▶ The task: Copy out the items word for word, starting at the line with "is (2212, 1659)." and ending with the line with "edit-visibility-link: Edit is", both lines included. Omit the pictures.

▶ Source material:
[Start of section]

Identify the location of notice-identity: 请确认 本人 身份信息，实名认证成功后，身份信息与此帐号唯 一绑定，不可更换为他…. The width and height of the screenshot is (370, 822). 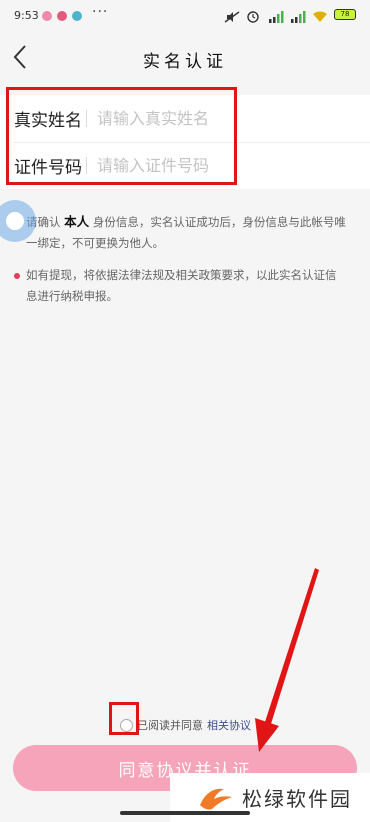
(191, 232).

[End of section]
[Start of section]

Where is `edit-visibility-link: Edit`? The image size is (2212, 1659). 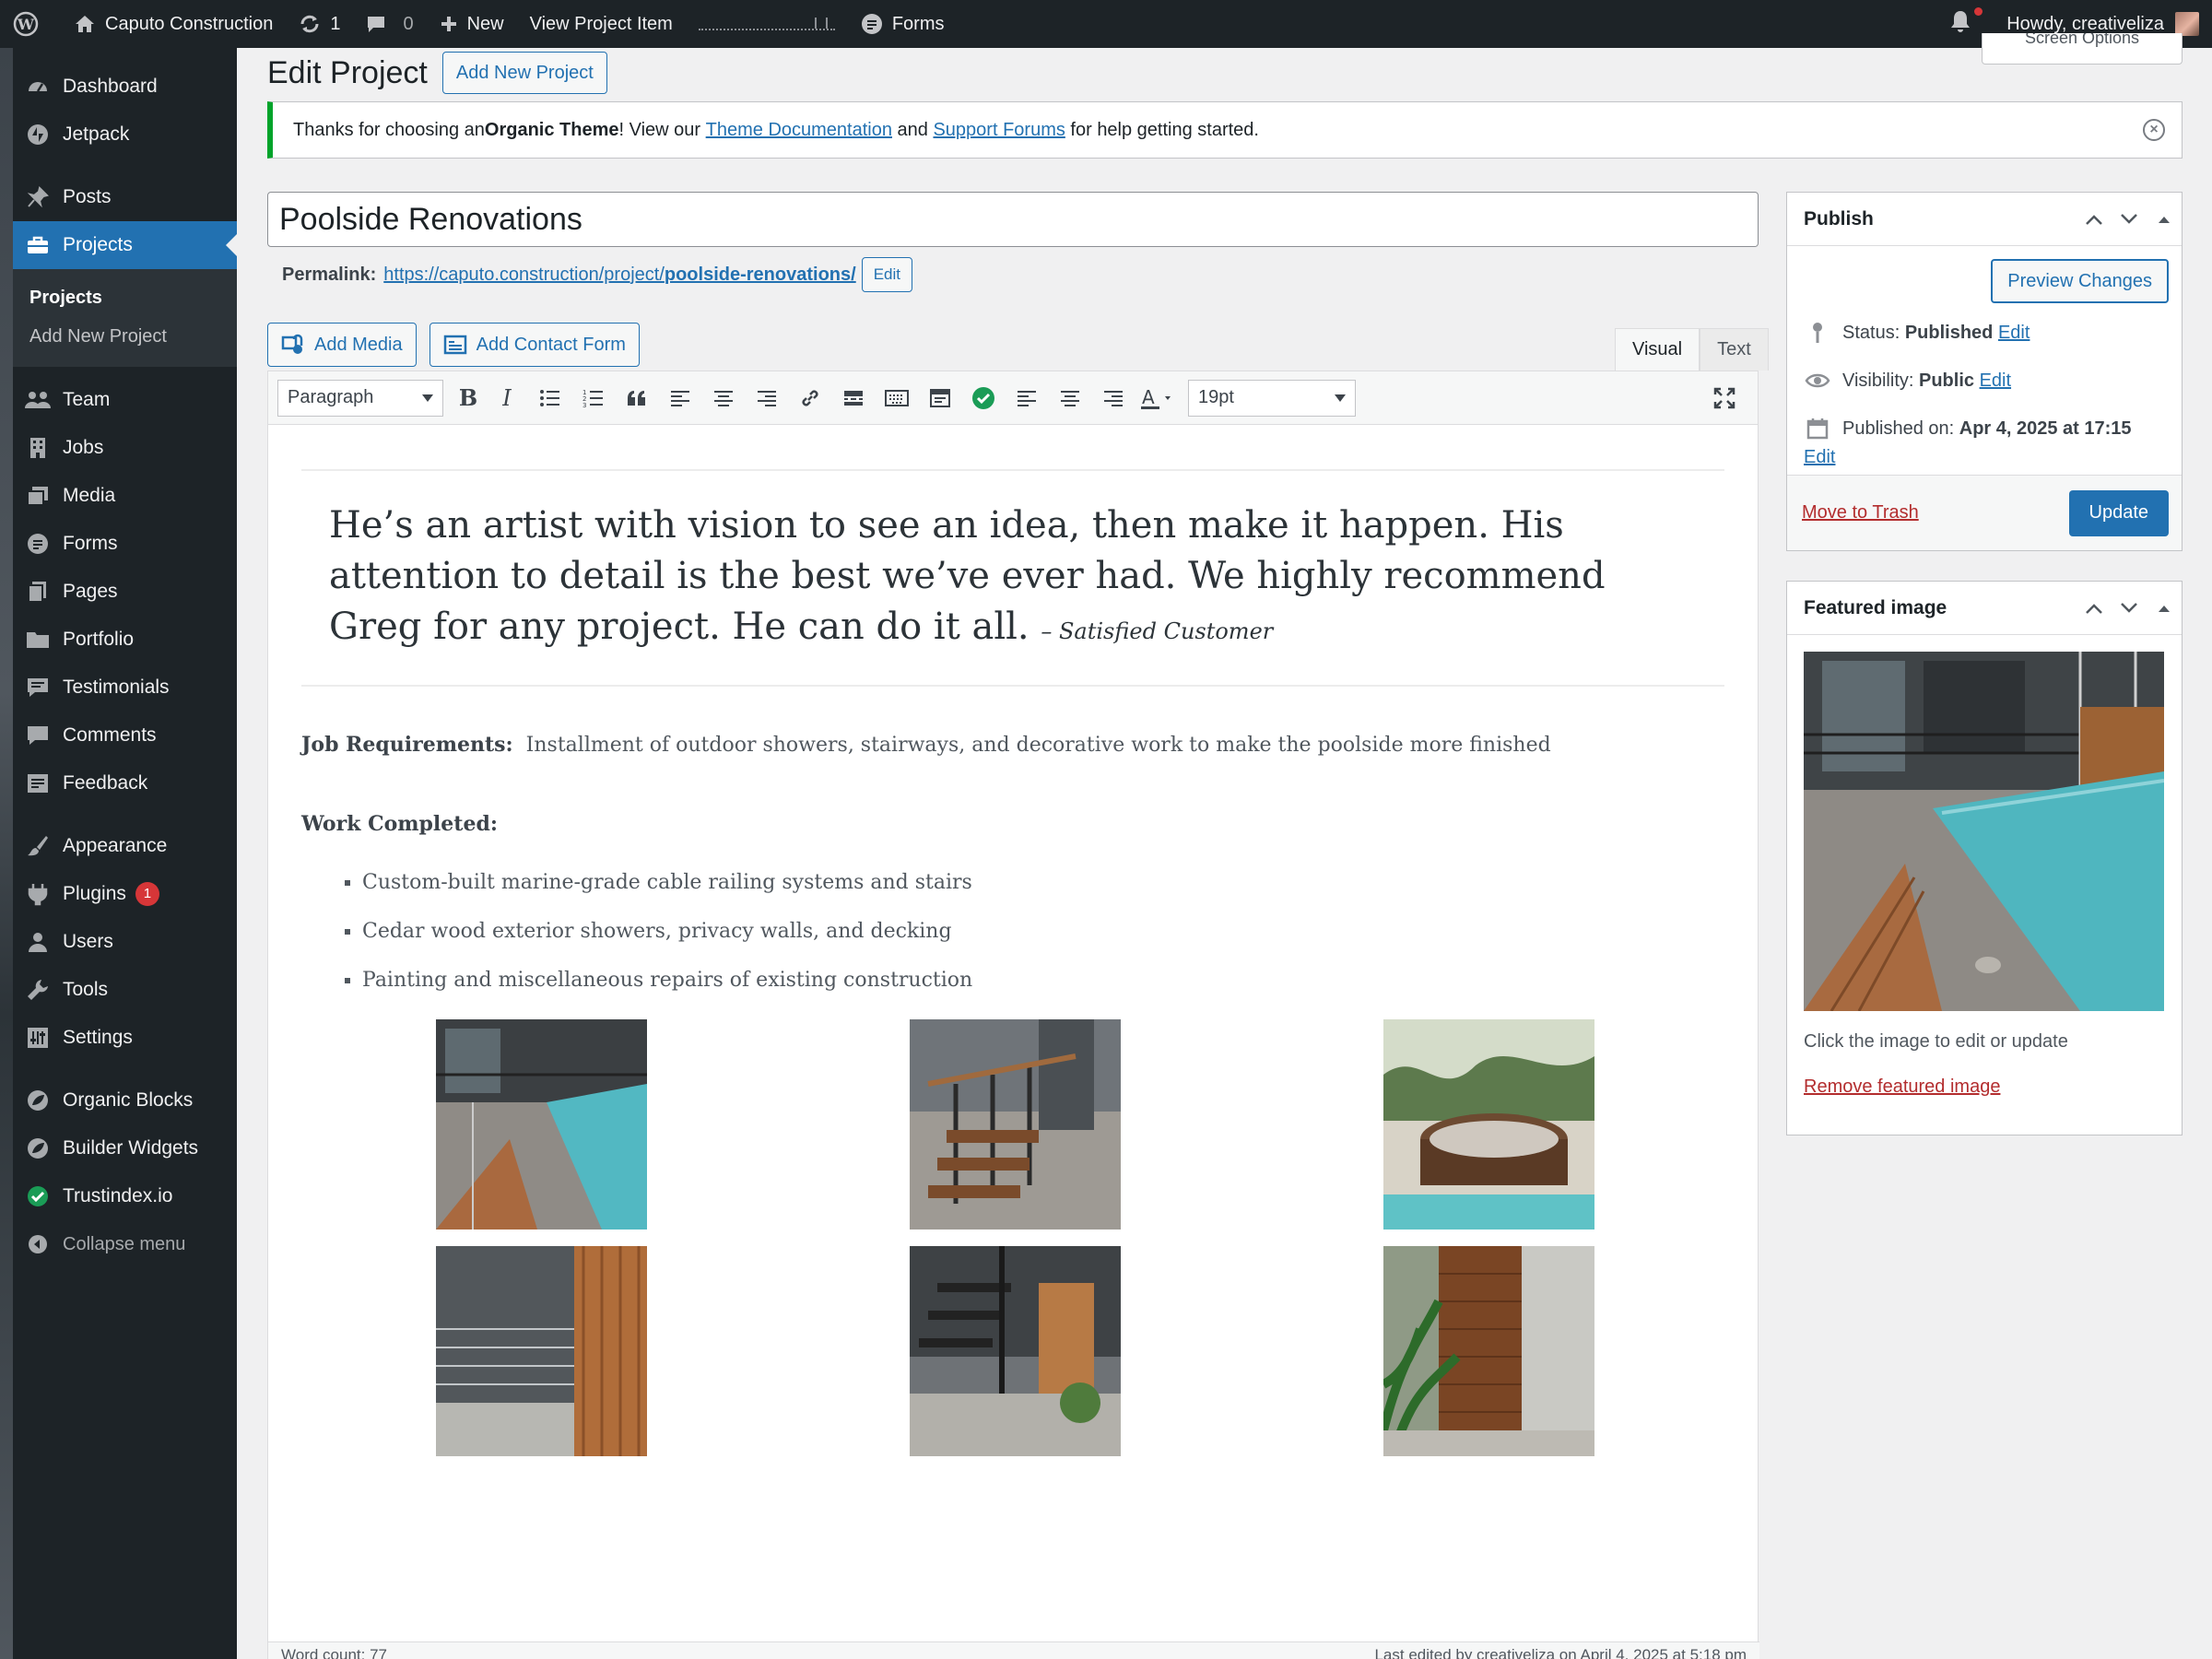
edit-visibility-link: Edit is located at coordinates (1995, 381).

[End of section]
[Start of section]

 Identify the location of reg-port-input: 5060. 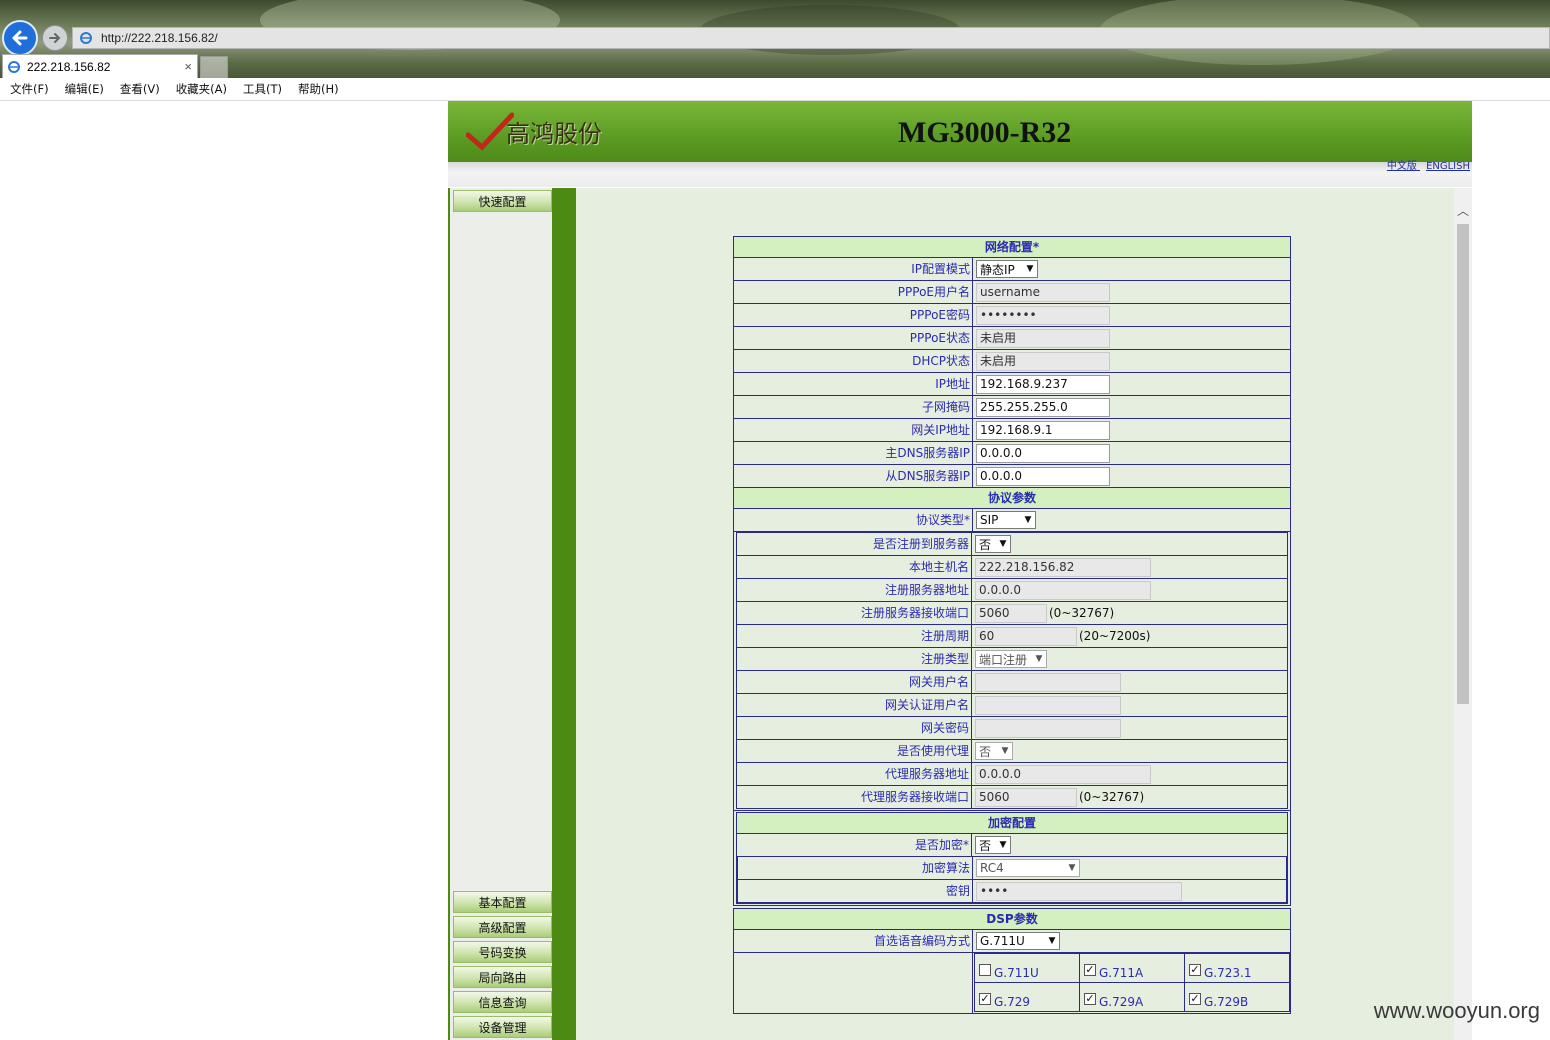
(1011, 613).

[End of section]

▶ Solution:
Where is `edit-visibility-link: Edit`? The image size is (2212, 1659). 
edit-visibility-link: Edit is located at coordinates (1995, 381).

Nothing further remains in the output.